Despite my best efforts, however, I failed in my mission.  I remain unable to string a meaningful sentence together with this alien terminology.  Not only has my linguistic ability failed to improve, but I’ve come to doubt my capacity to talk using simple terms that I thought I already understood.  For example, I thought that money was just a promise to pay, a means to enable trade and commerce and of avoiding the need to lumber around with vast quantities of whatever product or service was being exchanged.

But it’s not that simple.  It seems that money can simultaneously be a medium of exchange, a form of credit, and a means of circulating debt.  Just as I’d think I was getting to grips with an economic or financial concept its definition would slip away, like waking up from a dream as the logic of its narrative fades into meaninglessness.
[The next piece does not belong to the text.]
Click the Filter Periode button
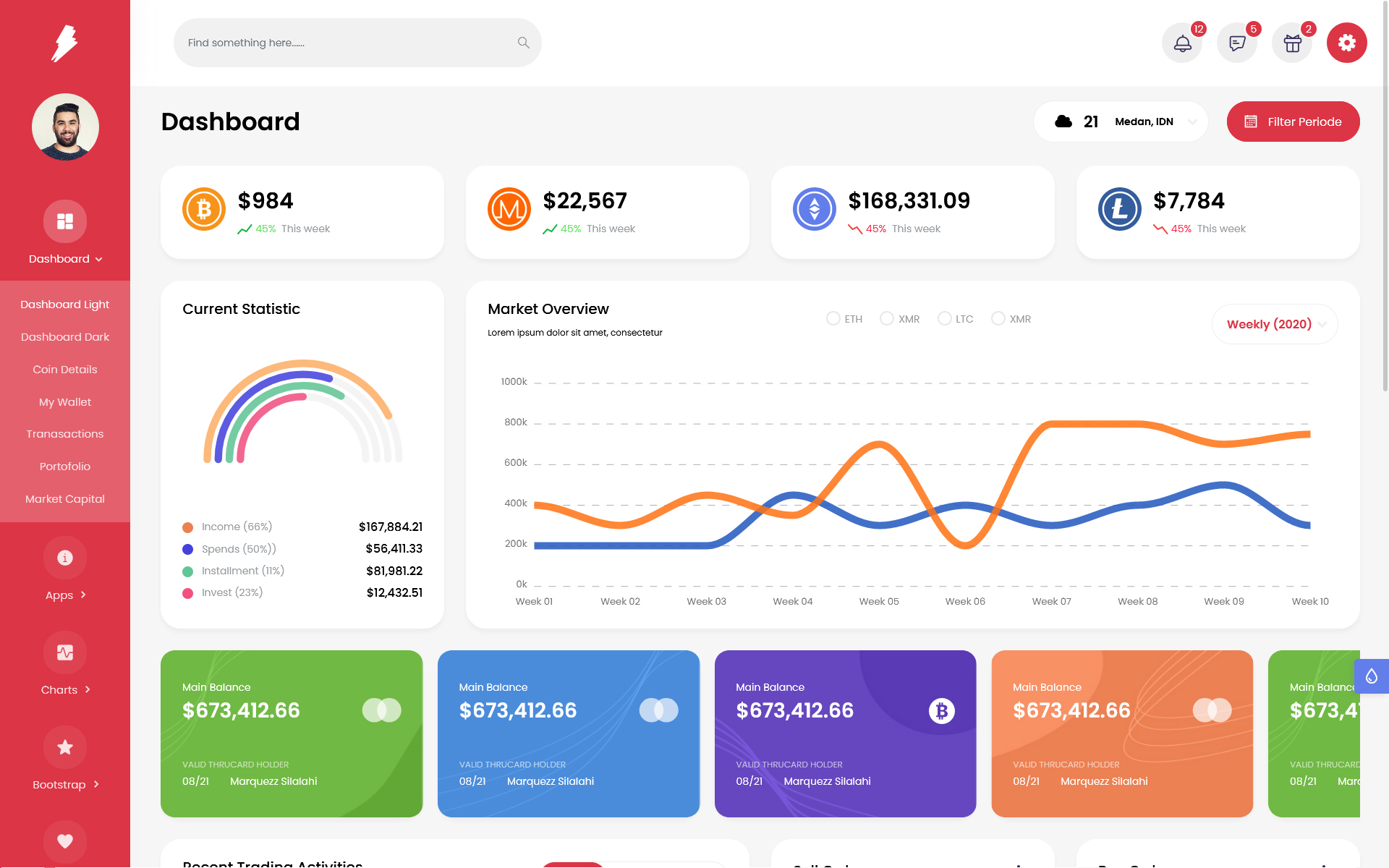This screenshot has height=868, width=1389. pos(1293,122)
All of this suggests a number of possibilities.  The first is that I am just too thick to comprehend the vernacular of this language.  The second, and more palatable explanation from my point of view, is that a lot of those speaking this language don’t really understand it either, or they have engaged in a lot of obfuscation. At the very least they have proven unable to effectively communicate with the rest of us through this medium. If the medium truly is the message, then I am doomed to eternal economic illiteracy.  A third interpretation is that the business of global finance has become so convoluted that nobody, or perhaps only a very small cabal, really knows what’s happening. If this is indeed the case, why is it so?

Deliberate Obfuscation?
In so far as I can ascertain, it seems that advances in information technology and the internet enabled the rapid and easy movement of wealth around the globe and facilitated the development of ever-more sophisticated financial products.  These changes along with the opening up of new markets saw global trade grow exponentially.  The resulting rapid pace of change has proven bewildering to all but a select few.  And they either can’t or won’t decipher the jargon for those of us less linguistically endowed in this field.  I’m inclined towards the view that this failure to communicate is effectively designed to be exclusionary.

I’m not a scientist, but I believe that I have a better understanding of quantum physics than I have of global finance.  Nor am I given to conspiracy theories, but I suspect that unless some dramatic change occurs economics will remain lost in translation, and this failure to communicate will not be to my or most other people’s benefit.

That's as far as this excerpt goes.